Supplied text:

####################

A Texas voice
A title is important in that it needs to give some idea of what the book is about, and it helps to be catchy. One that I'll always remember was the book that introduced me to the nowdeceased columnist Lewis Grizzard. This book was compiled after he underwent a multiple-bypass surgery. The selected columns were about his heart problems and his relationship roller coasters. The book was titled, "They Tore Out My Heart and Stomped That Sucker Flat."
I was walking the beach one morning, considering the evolution of my column. It's not that I started out with the intent of forming such an open relationship with readers; it just happened. I learned that people wanted to hear that others have the same thoughts, challenges, joys and thrills as they have. I titled the book, "I Would Ask You In, But You Already Are," suggesting that there was just such an open-door policy between columnist and reader.
That is usually rather true. You, the reader, usually know the main, current storyline of my life. And my wife and daughter were dragged along, both with unbelievable patience. My daughter was born on a Sunday, and a column on Tuesday announced it. I backed off about her boyfriends and such, but I had to tell you all about her wedding in Luckenbach. She warned Zack before they married, and he seemed willing to accept me as part of the deal.

####################

Collected data:
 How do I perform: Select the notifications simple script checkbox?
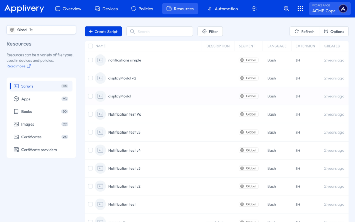(90, 60)
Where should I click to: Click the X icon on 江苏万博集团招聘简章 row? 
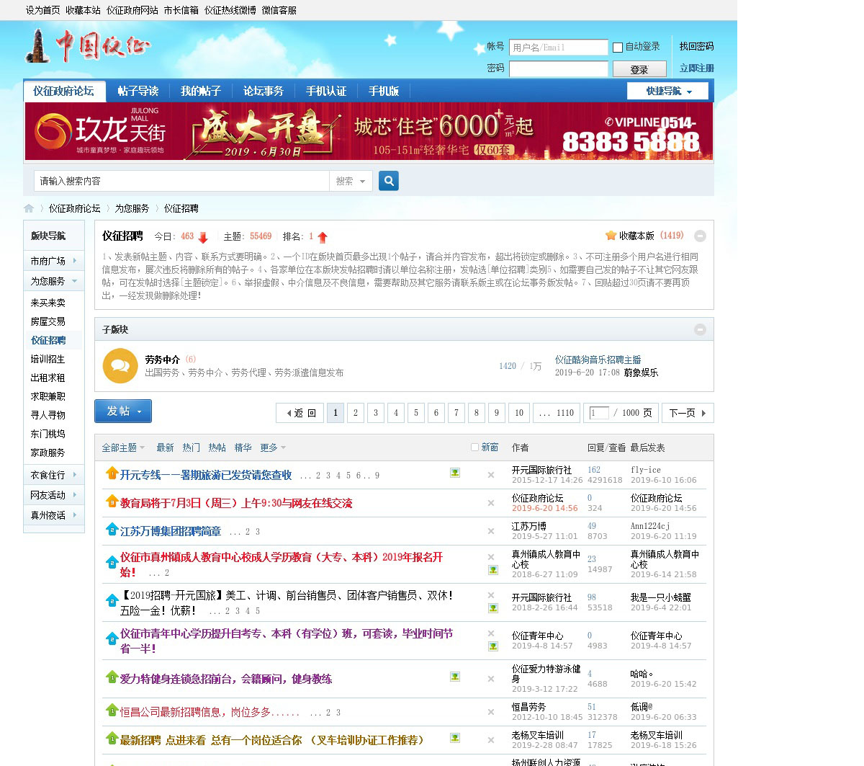point(491,531)
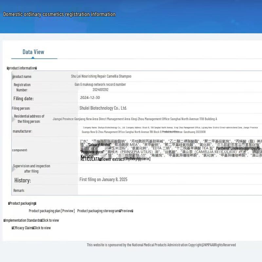Screen dimensions: 262x262
Task: View the Implementation Standards details
Action: click(x=50, y=220)
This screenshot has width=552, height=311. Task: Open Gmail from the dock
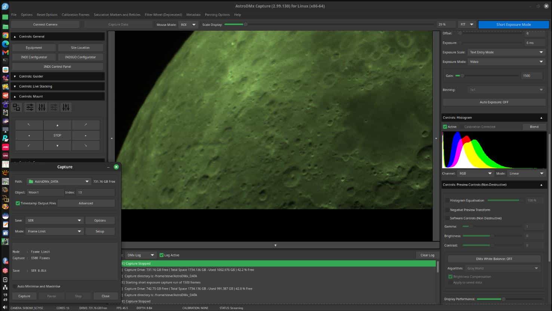5,52

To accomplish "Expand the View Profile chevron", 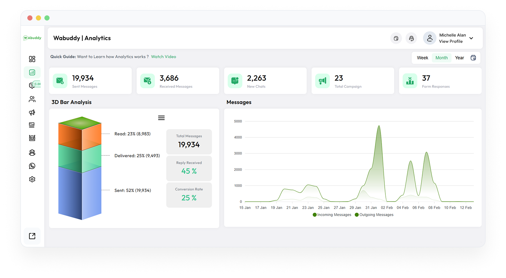I will (x=471, y=38).
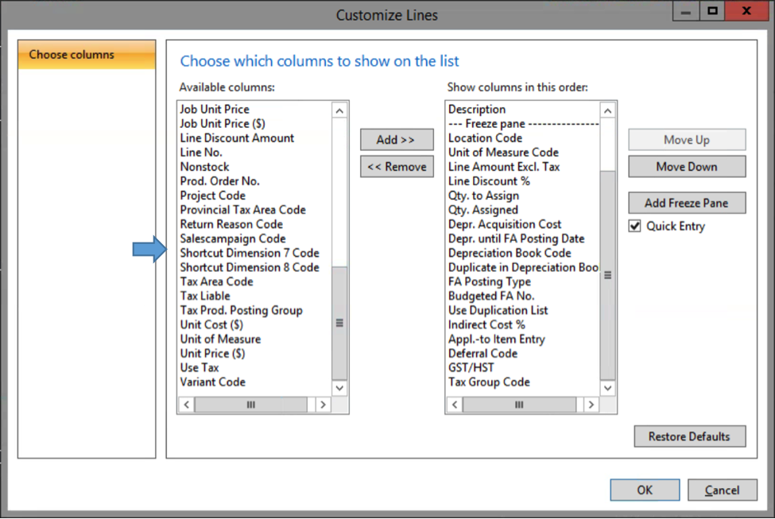Click the left arrow of Available columns horizontal scrollbar
The image size is (775, 519).
pos(186,405)
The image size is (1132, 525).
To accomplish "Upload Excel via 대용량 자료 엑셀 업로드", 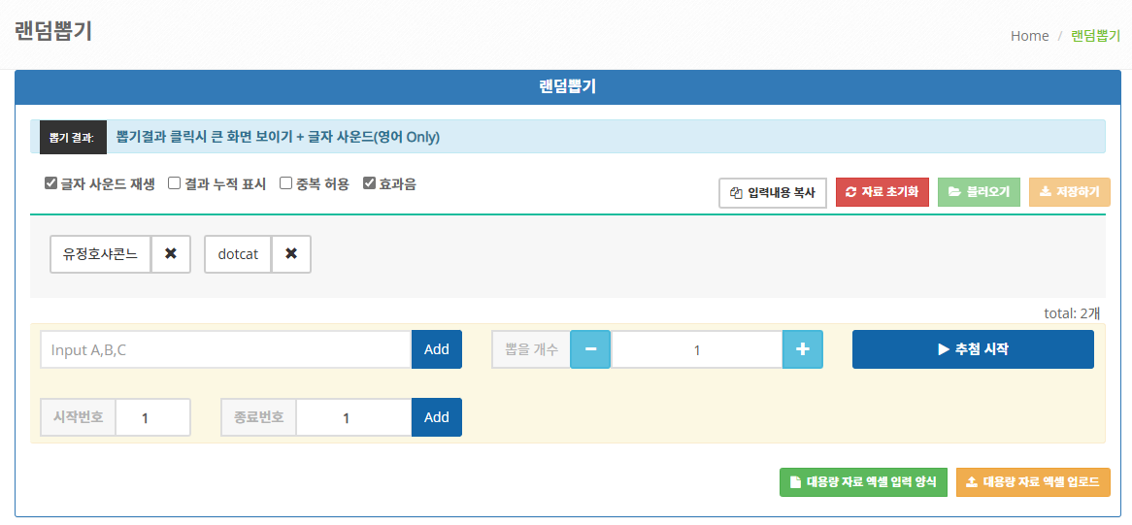I will (1033, 482).
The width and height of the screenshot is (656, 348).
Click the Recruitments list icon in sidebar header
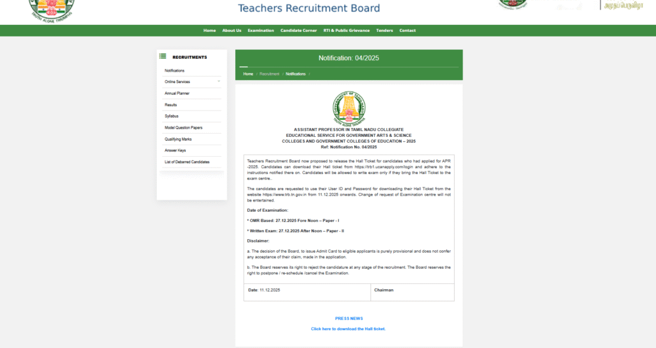click(163, 57)
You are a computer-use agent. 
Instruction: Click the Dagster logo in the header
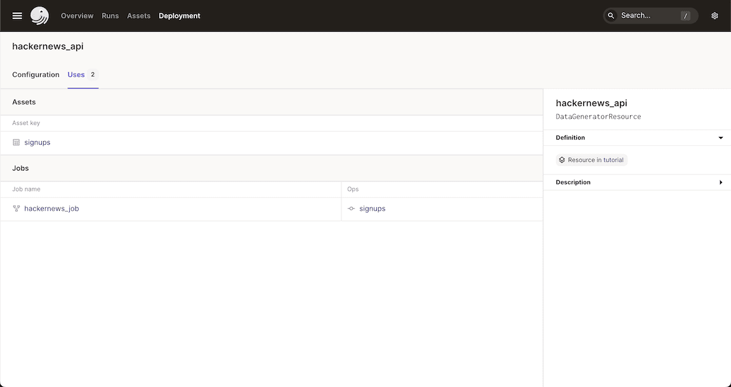pyautogui.click(x=39, y=15)
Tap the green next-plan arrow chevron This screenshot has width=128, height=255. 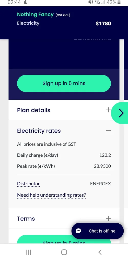click(121, 113)
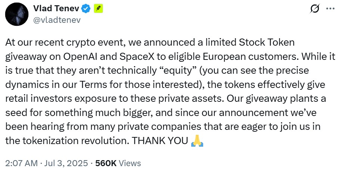Click the Jul 3, 2025 date
Image resolution: width=338 pixels, height=171 pixels.
63,163

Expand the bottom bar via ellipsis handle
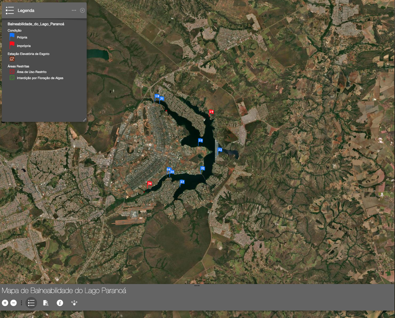197,286
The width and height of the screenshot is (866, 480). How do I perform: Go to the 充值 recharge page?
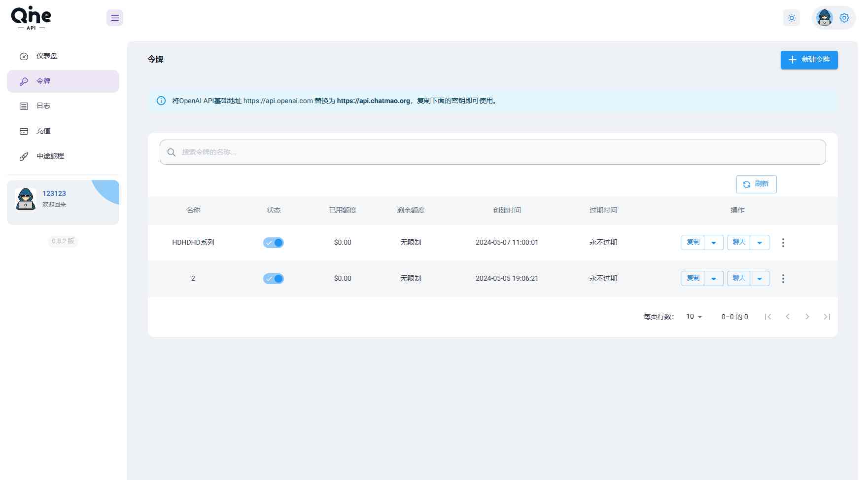(43, 131)
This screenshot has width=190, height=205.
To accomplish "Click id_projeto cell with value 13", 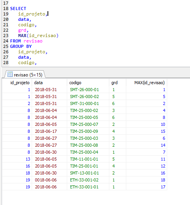I will [17, 159].
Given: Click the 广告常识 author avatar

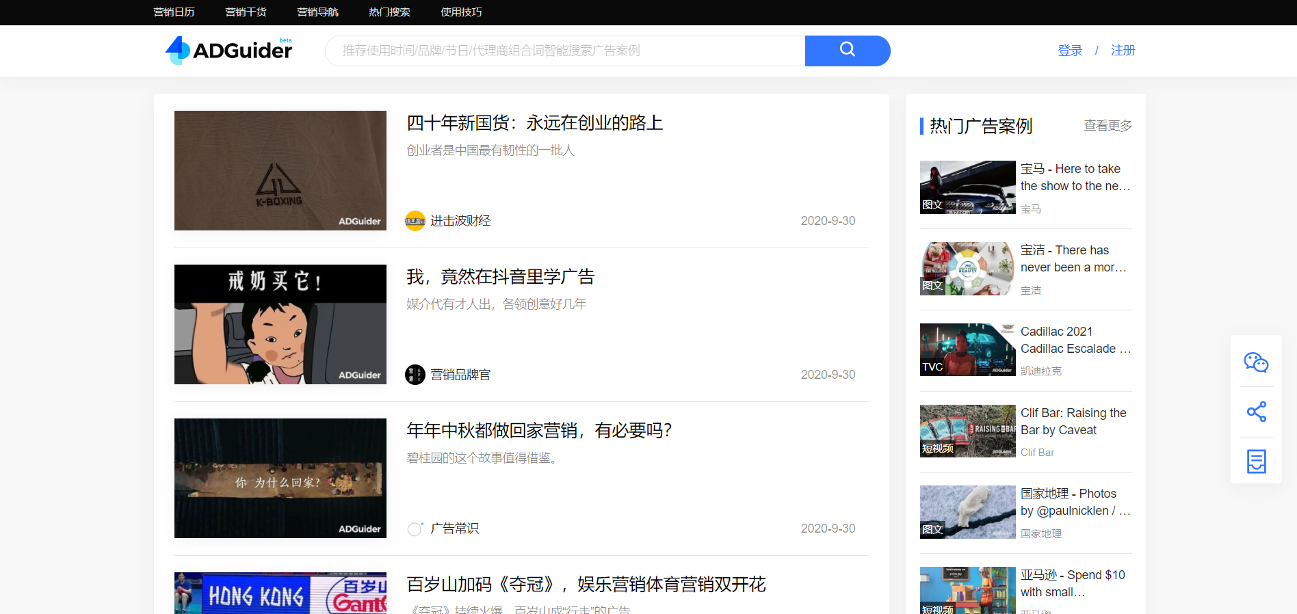Looking at the screenshot, I should [415, 529].
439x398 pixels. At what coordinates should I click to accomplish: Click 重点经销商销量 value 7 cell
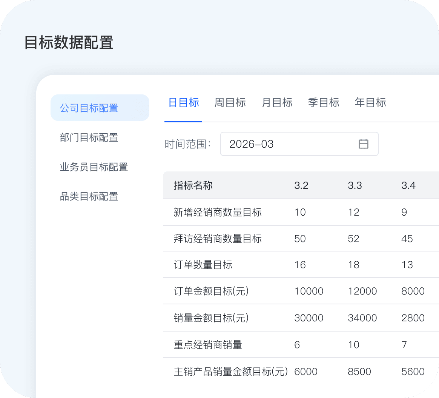click(x=404, y=345)
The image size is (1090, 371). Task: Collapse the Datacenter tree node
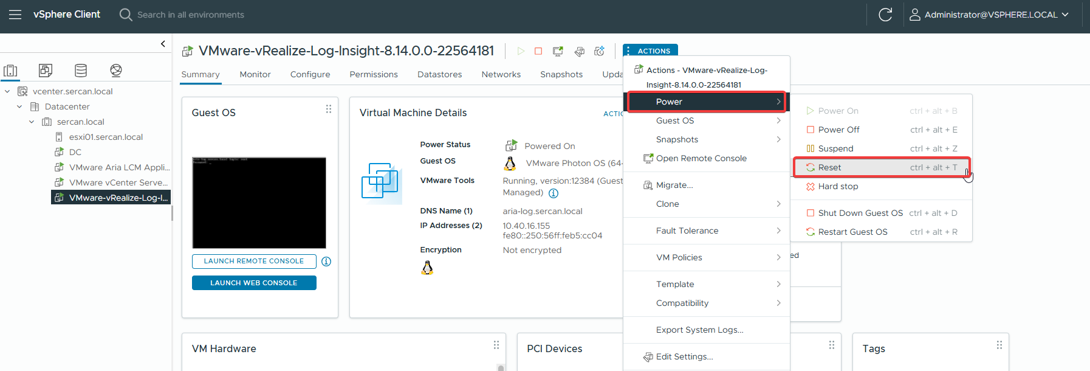(x=19, y=107)
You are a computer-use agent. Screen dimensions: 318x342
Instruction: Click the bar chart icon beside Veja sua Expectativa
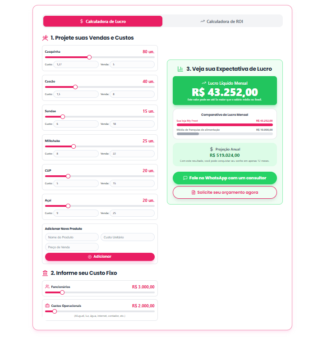[180, 69]

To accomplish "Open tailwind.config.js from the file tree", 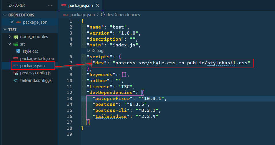I will pos(36,80).
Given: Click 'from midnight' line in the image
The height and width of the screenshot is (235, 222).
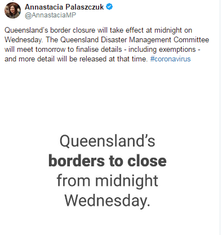Looking at the screenshot, I should point(107,181).
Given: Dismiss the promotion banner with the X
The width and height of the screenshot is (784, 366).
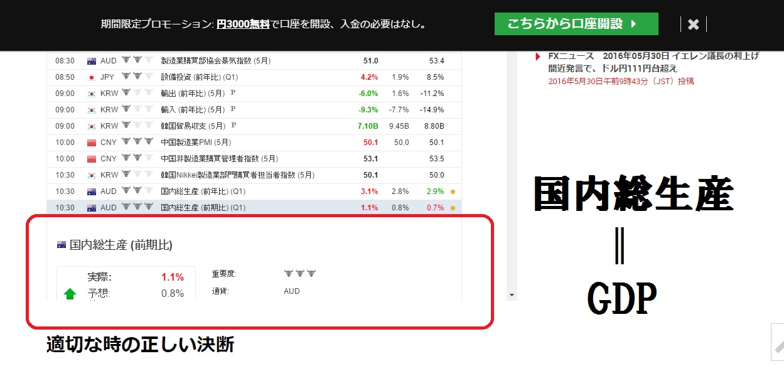Looking at the screenshot, I should (x=693, y=24).

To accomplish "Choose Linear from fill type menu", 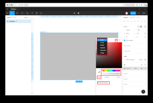I will [x=102, y=42].
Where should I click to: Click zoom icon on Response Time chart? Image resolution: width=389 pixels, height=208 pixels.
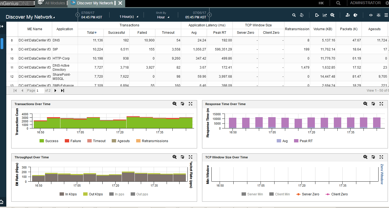tap(365, 104)
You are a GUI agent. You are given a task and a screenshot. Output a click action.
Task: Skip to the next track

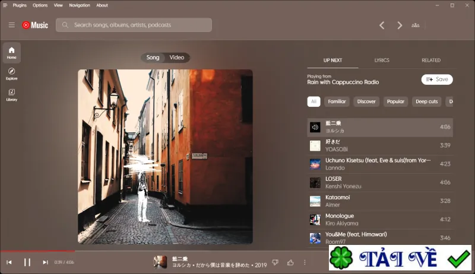point(46,262)
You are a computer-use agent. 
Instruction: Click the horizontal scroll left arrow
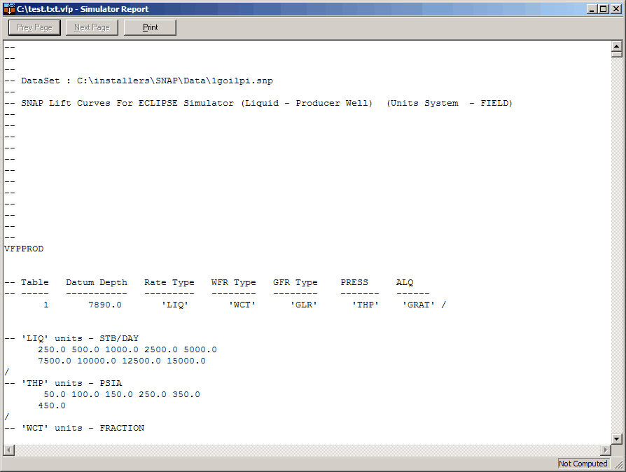[x=8, y=450]

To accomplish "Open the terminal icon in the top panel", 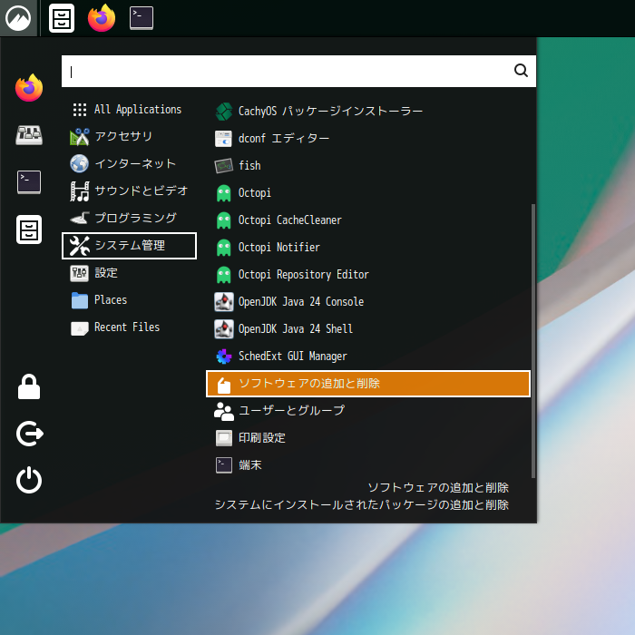I will 141,18.
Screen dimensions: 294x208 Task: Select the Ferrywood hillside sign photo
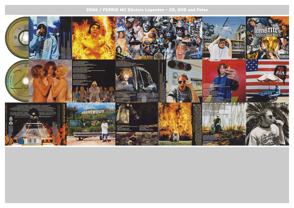pyautogui.click(x=91, y=124)

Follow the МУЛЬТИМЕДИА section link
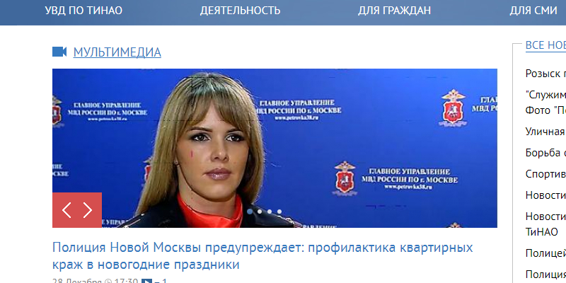[117, 52]
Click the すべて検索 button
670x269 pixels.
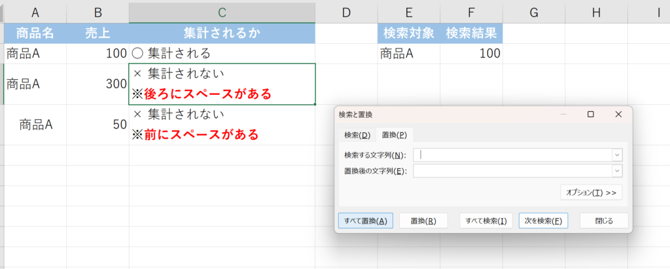[x=485, y=221]
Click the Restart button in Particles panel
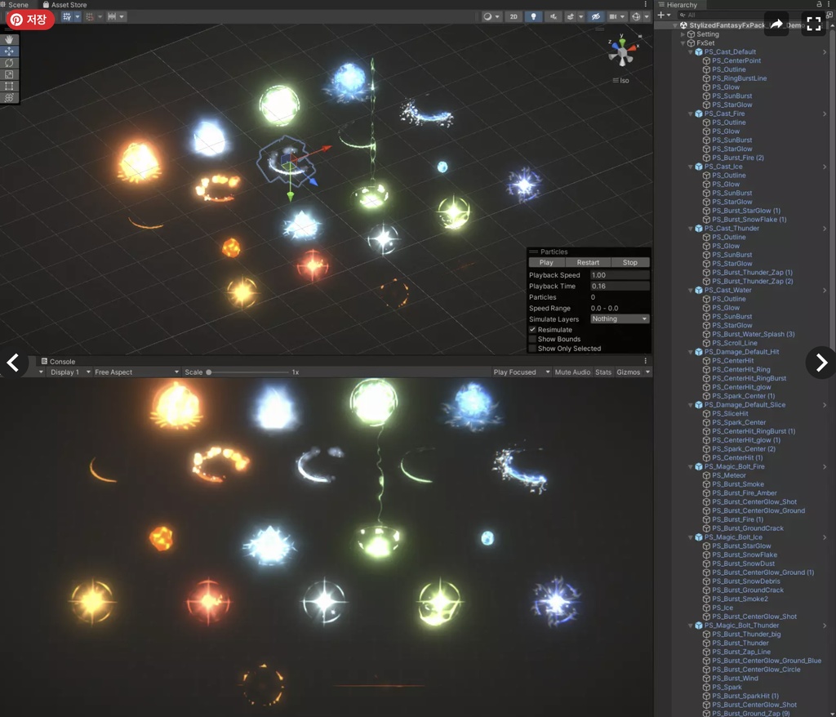Viewport: 836px width, 717px height. 589,262
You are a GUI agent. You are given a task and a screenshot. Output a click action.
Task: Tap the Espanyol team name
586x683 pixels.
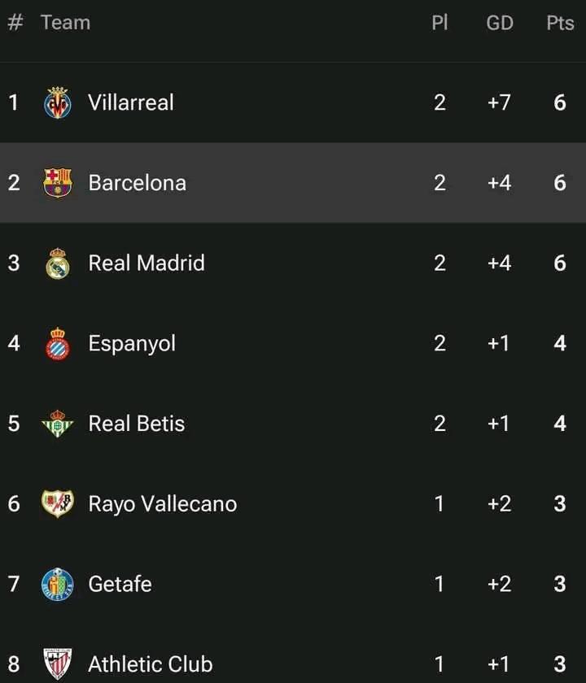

####################

Work item A:
Translate this sentence from the column about book titles into Spanish: "My daughter was born on a Sunday, and a column on Tuesday announced it."
Work item B:
Extend the column about book titles with a further paragraph that follows on from its last sentence.

Output A:
Mi hija nació un domingo, y una columna del martes lo anunció.

Output B:
Several weeks ago, my mother-in-law, Carolyn, met a woman, and they talked for a while. Carolyn told the woman about having recently become a great-grandmother. At another point, she mentioned that her son-in-law - that's me - was working in Antarctica. The woman had been reading my column, and the relationships all came together. The way I heard the story, it was as if the woman did not want to believe that I had a grandson. Maybe she didn't believe.
"He hasn't told us," she said.
It was a deliberate decision not to mention Charles' birth when it happened. Perhaps part of the reasoning was to allow Erin, the new mother, to process everything. Maybe I wasn't really ready to be called a grandparent. (No small consideration went into my choice of Papa for a grandparental name. I used the same name for my father's father. And, yes, I know that the child ultimately decides, but I have to give him somewhere to work from.)
What really made the decision, however, was my then-upcoming trip to Antarctica. I knew I would barely get a chance to know Charles before I would leave for almost five months. If I introduced him to readers at his birth, there were two negative repercussions. One, I would spend a long period of time with no first-hand knowledge of Charles' development. Two, I knew that I would have to talk with you about my travels. So, right or wrong, I decided to withhold information.
Charles is doing very well, I am told. I have had the opportunity to talk with him a few times. His parents are doing quite well also, and they're all three carefully monitored by four first-time grandparents, although one is doing it long-distance.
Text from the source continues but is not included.